Obiettivo: Riporta parola per parola l'intero brano sui Mountain Runner e l'incontro con l'orso.

Poi il lettore prosegue scrivendomi che: “A me risulta che i Mountain Runner percorrano i propri itinerari pressoché sui medesimi tracciati degli escursionisti, cioè sentieri; non capisco, quindi, che differenza statistica di pericolo ci sia tra chi cammina e chi corre in montagna a livello di impatto sulla fauna; sul fatto che, questi ultimi, si abbiglino in maniera diversa dai camminatori, non so davvero da quale fonte o esperienza diretta abia attinto. Dalle Sue parole si evince un certo fastidio verso i MR come se, per il solo fatto di correre (forse in discesa oppure in pianura, sicuramente non in salita) fossero elementi di disturbo e di provocazione per tutti gli altri frequentatori della montagna, orsi inclusi; probabilmente ha avuto esperienze diverse dalle mie dove invece, tutti i suddetti, hanno manifestato entusiasmo, solidarietà e complimenti per i MR. Il povero Andrea avrebbe infine avuto sorte identica anche se non stesse correndo, mi creda; l’incontro con l’orso, ancorché molto remoto (ma sempre meno, se il numero aumenta), resta comunque un’incognita a livello di esito”.

Dati grezzi:
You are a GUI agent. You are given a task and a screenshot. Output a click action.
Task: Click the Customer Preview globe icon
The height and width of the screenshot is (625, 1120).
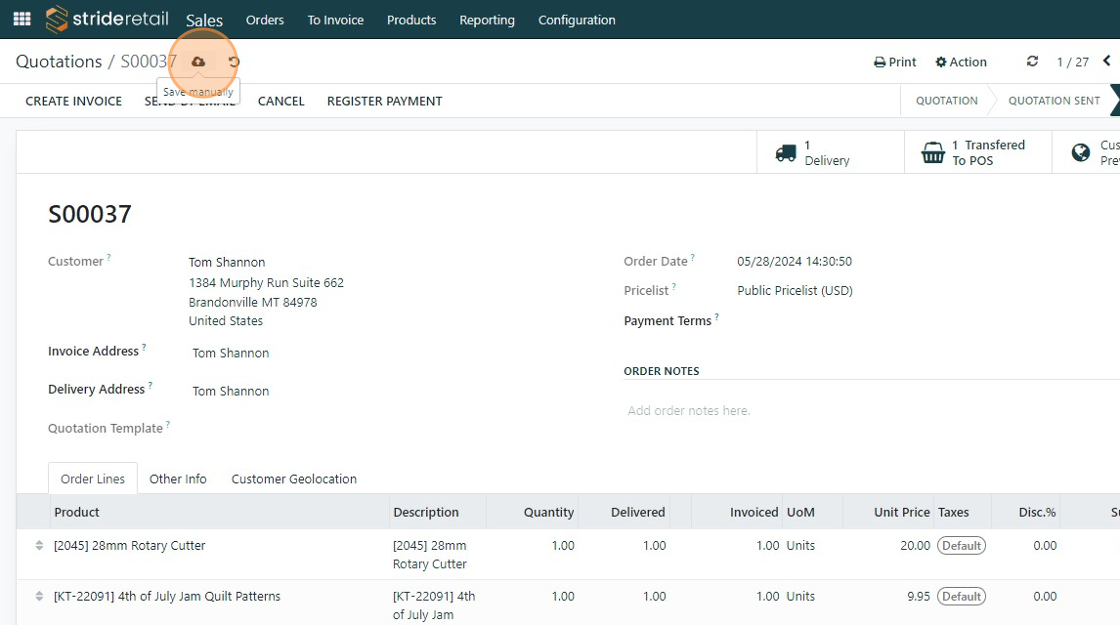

Soluzione:
Poi il lettore prosegue scrivendomi che: “A me risulta che i Mountain Runner percorrano i propri itinerari pressoché sui medesimi tracciati degli escursionisti, cioè sentieri; non capisco, quindi, che differenza statistica di pericolo ci sia tra chi cammina e chi corre in montagna a livello di impatto sulla fauna; sul fatto che, questi ultimi, si abbiglino in maniera diversa dai camminatori, non so davvero da quale fonte o esperienza diretta abia attinto. Dalle Sue parole si evince un certo fastidio verso i MR come se, per il solo fatto di correre (forse in discesa oppure in pianura, sicuramente non in salita) fossero elementi di disturbo e di provocazione per tutti gli altri frequentatori della montagna, orsi inclusi; probabilmente ha avuto esperienze diverse dalle mie dove invece, tutti i suddetti, hanno manifestato entusiasmo, solidarietà e complimenti per i MR. Il povero Andrea avrebbe infine avuto sorte identica anche se non stesse correndo, mi creda; l’incontro con l’orso, ancorché molto remoto (ma sempre meno, se il numero aumenta), resta comunque un’incognita a livello di esito”.